Trade-offs vs export_to_numpy:

  • No memmap layout. Each load deserialises a small zip via numpy. Still fast warm, but it loses the OS-page-cache sharing across DataLoader workers that export_to_numpy gets for free.
  • No fixed-shape constraint. Variable-n tables and ragged tensors are fine.
  • One file per experiment. Random access by id is just np.load(out_dir / f"{experiment_id}.npz").

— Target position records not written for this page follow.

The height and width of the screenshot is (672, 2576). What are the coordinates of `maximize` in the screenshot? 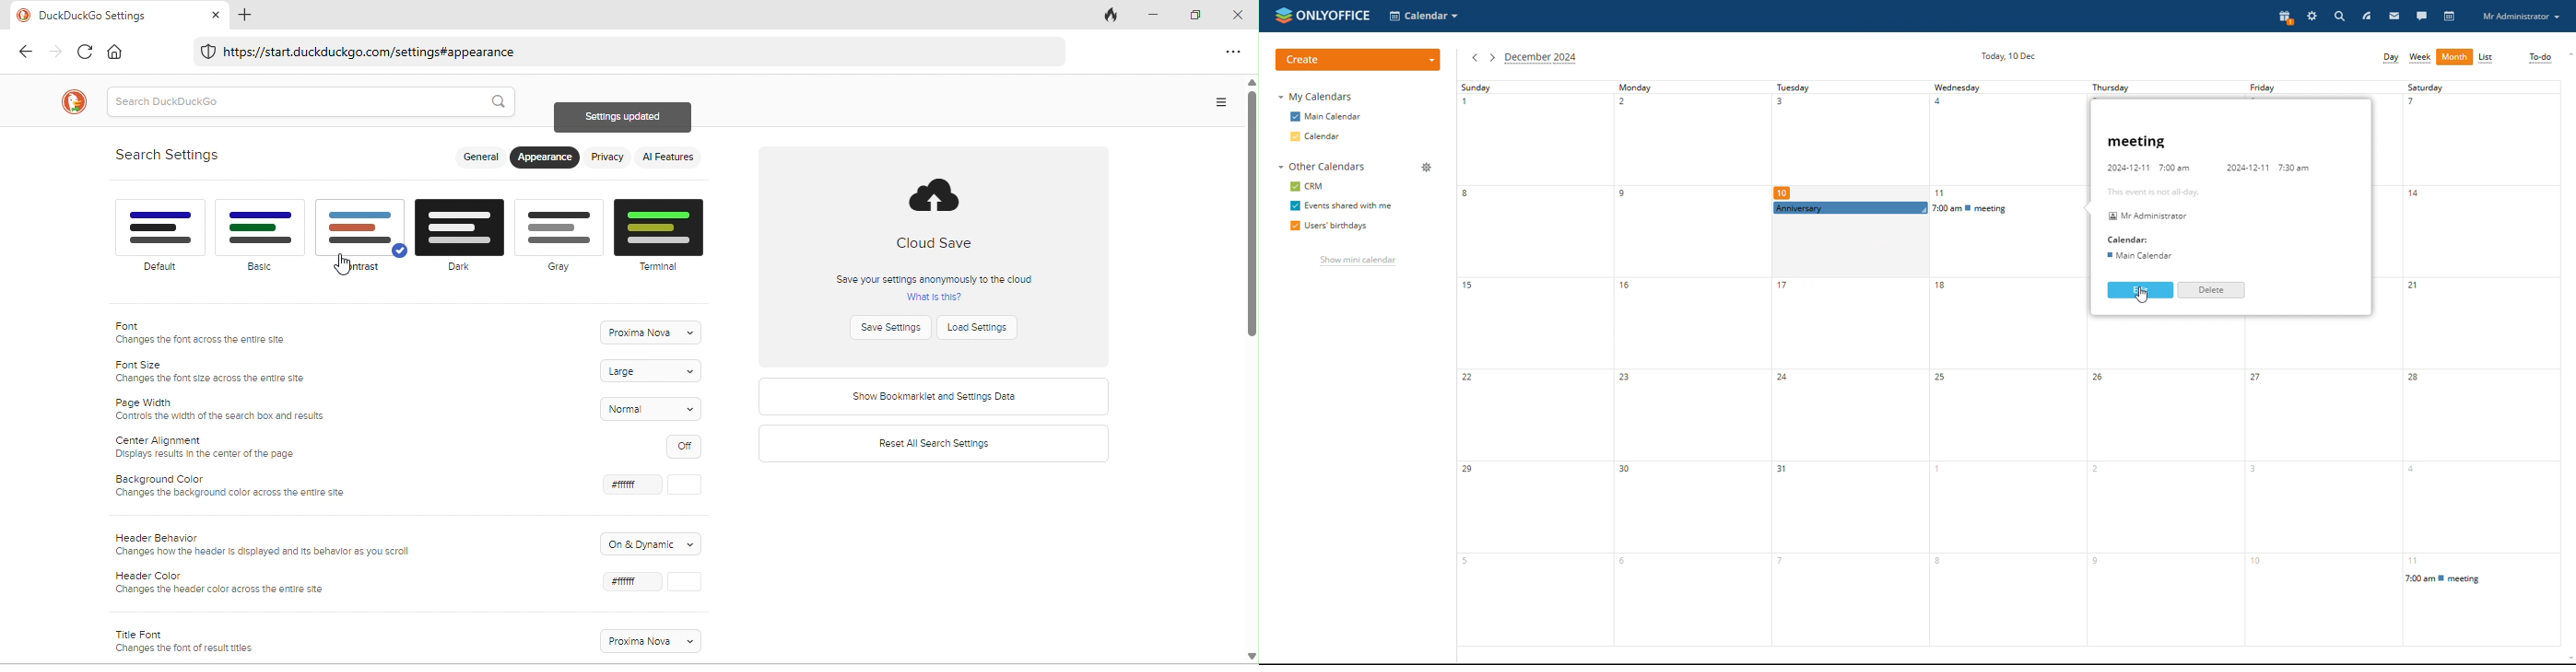 It's located at (1200, 16).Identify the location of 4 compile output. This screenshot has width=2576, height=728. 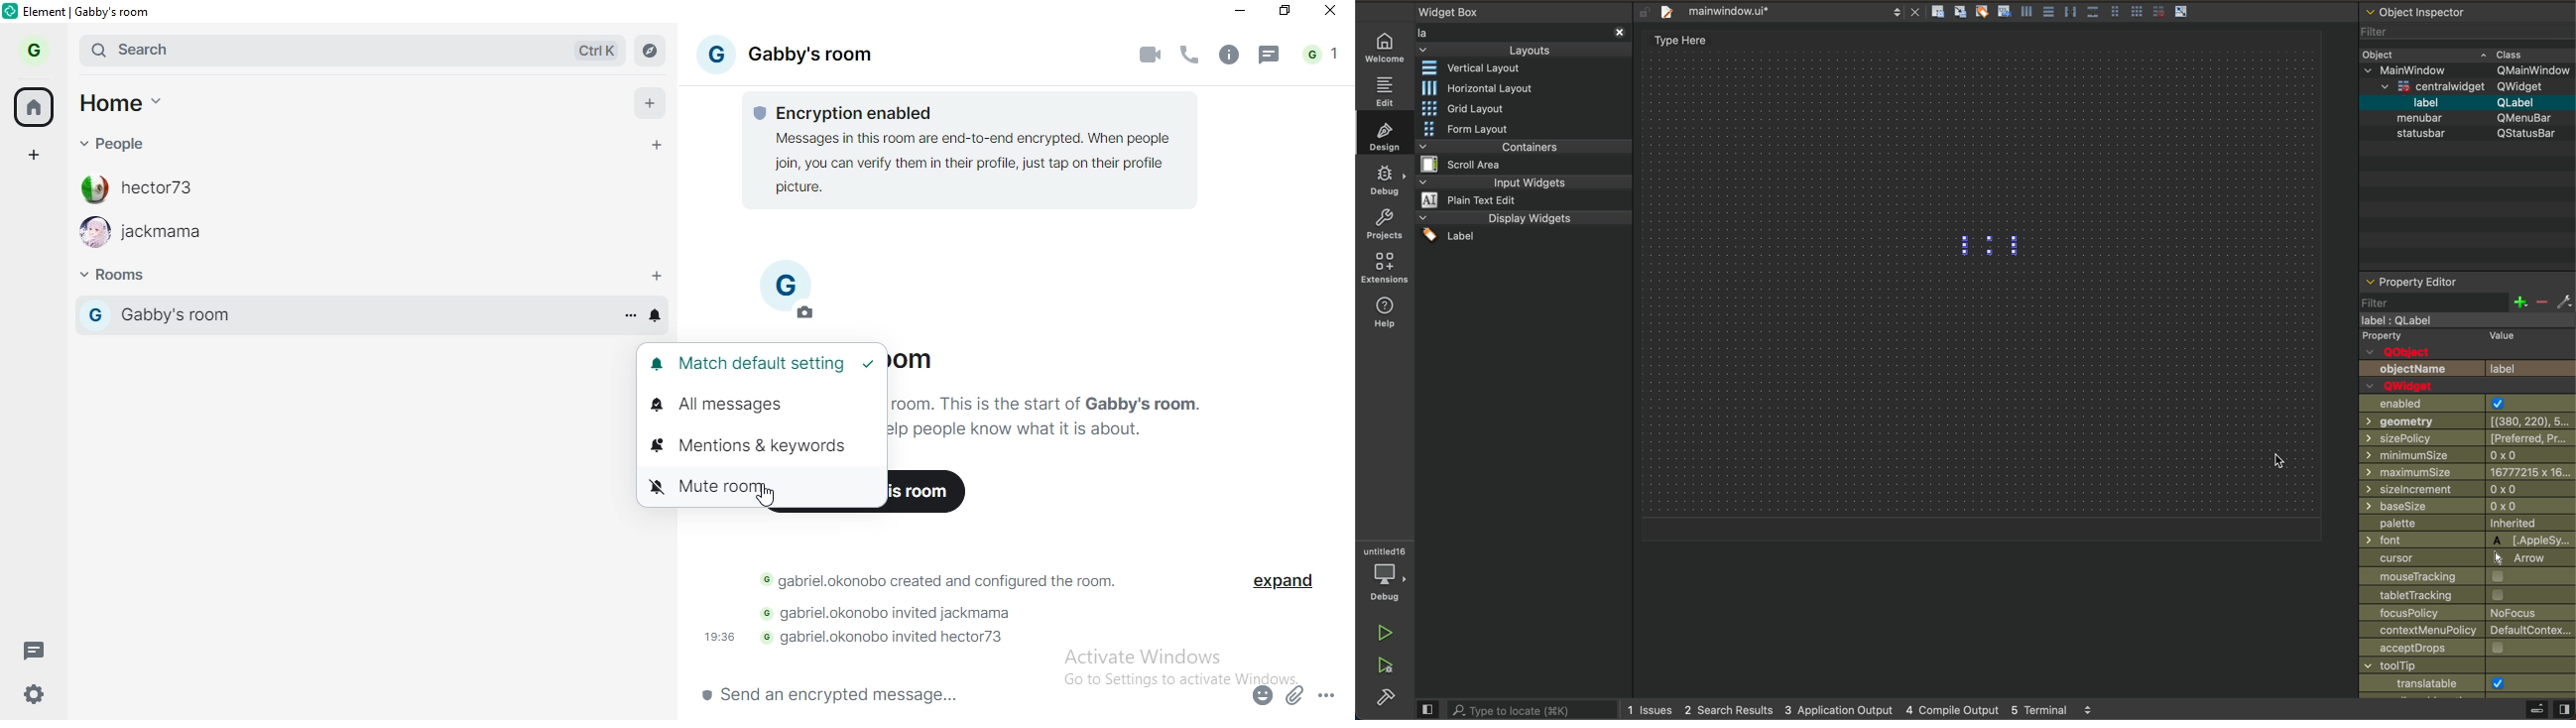
(1952, 708).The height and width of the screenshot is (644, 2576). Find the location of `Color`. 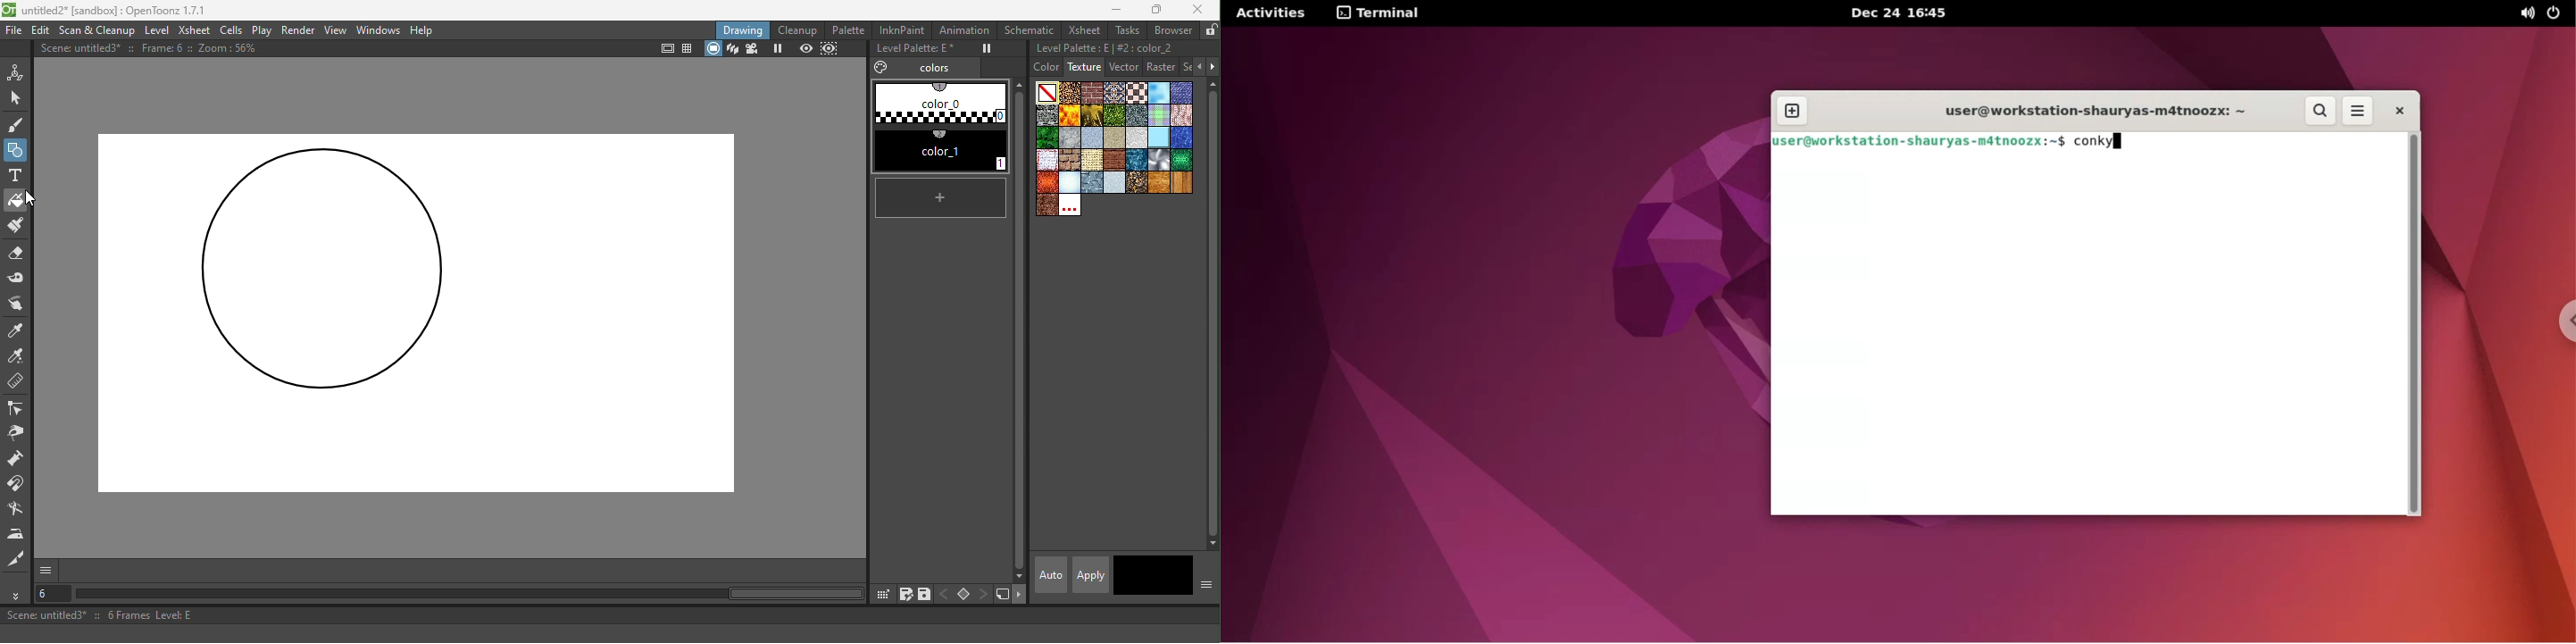

Color is located at coordinates (1040, 68).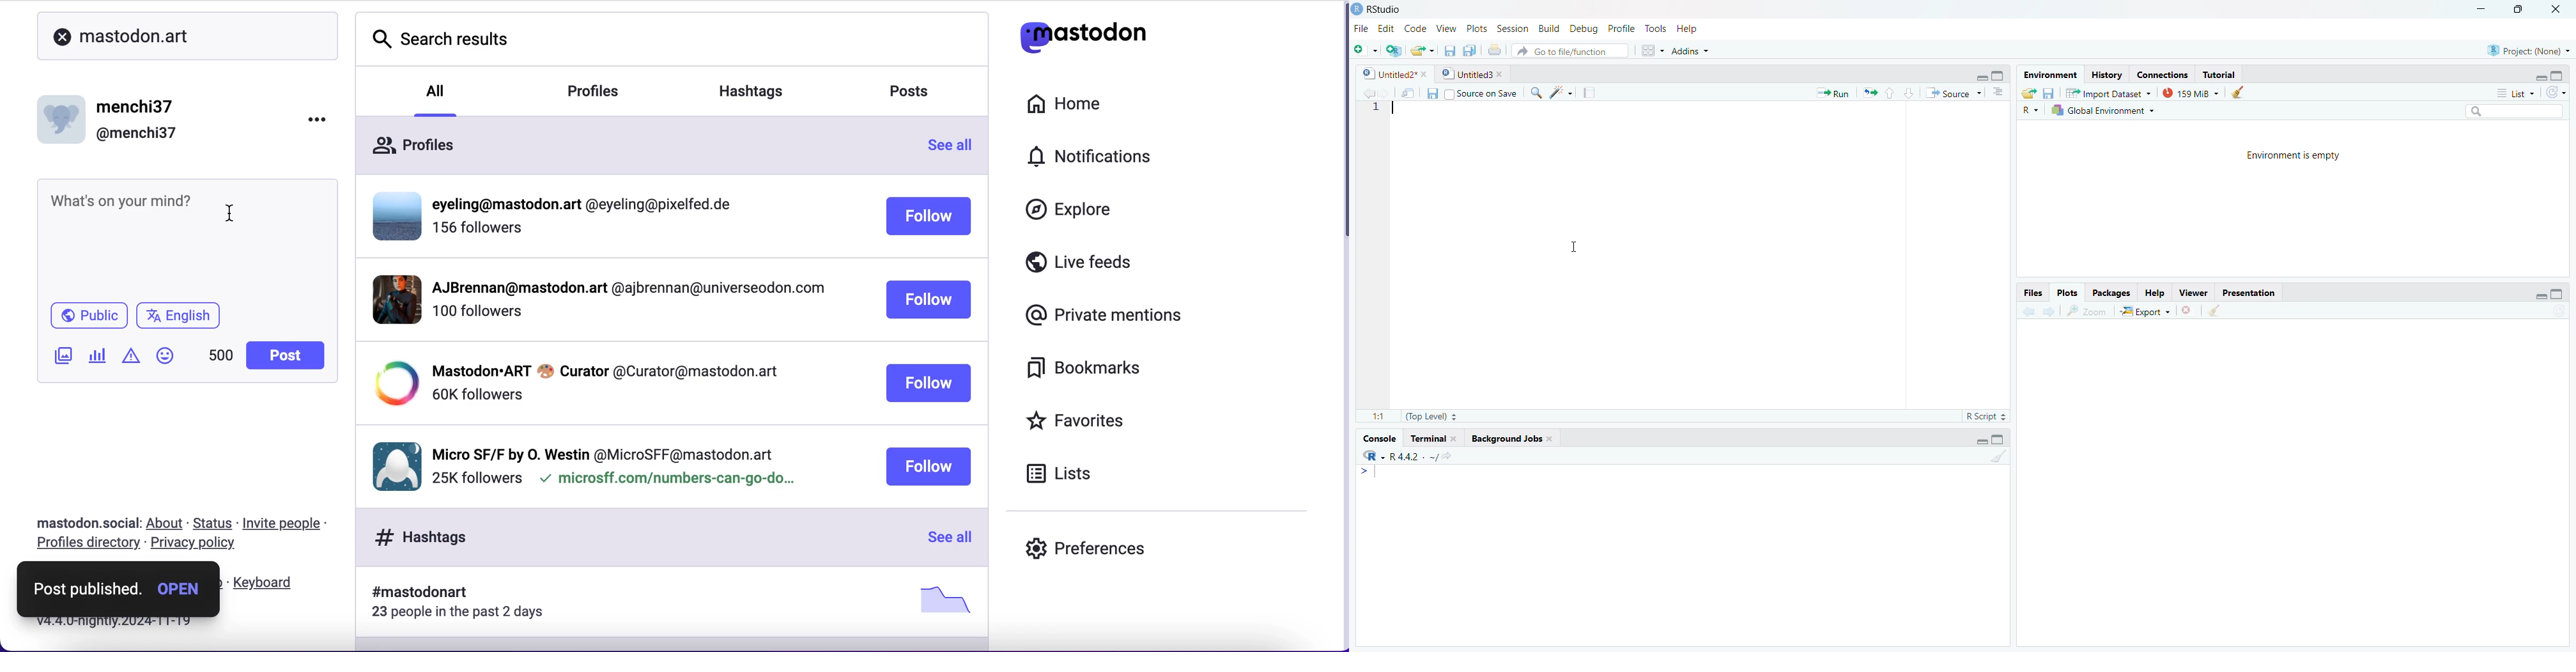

When the data permits, prefer fixing the shape (resample the signals, keep the scan buffers whole, or crop/pad to a common size) and using export_to_numpy — the mmap path is faster. If nothing fits, export_to_numpy_per_sim is the honest answer.

Where to go next

  • The same transforms / record_transform pattern is exactly how you turn a categorical column into a small-int label: transforms={'oil_type': lambda v: {'coarse': 0, 'medium': 1, 'fine': 2}[v]}.
  • streaming.iter_view is independent of the storage layout: it transparently reads loose .h5 files (after rddac download --extract --remove-zip) and zipped archives. Loose files take precedence when both exist — see the Loose HDF5 recipe.
  • For batched, sharded training there is RDDACDataset (PyTorch), which uses the same view-driven mechanics and benefits from the same add_view mutations via its dataset= kwarg.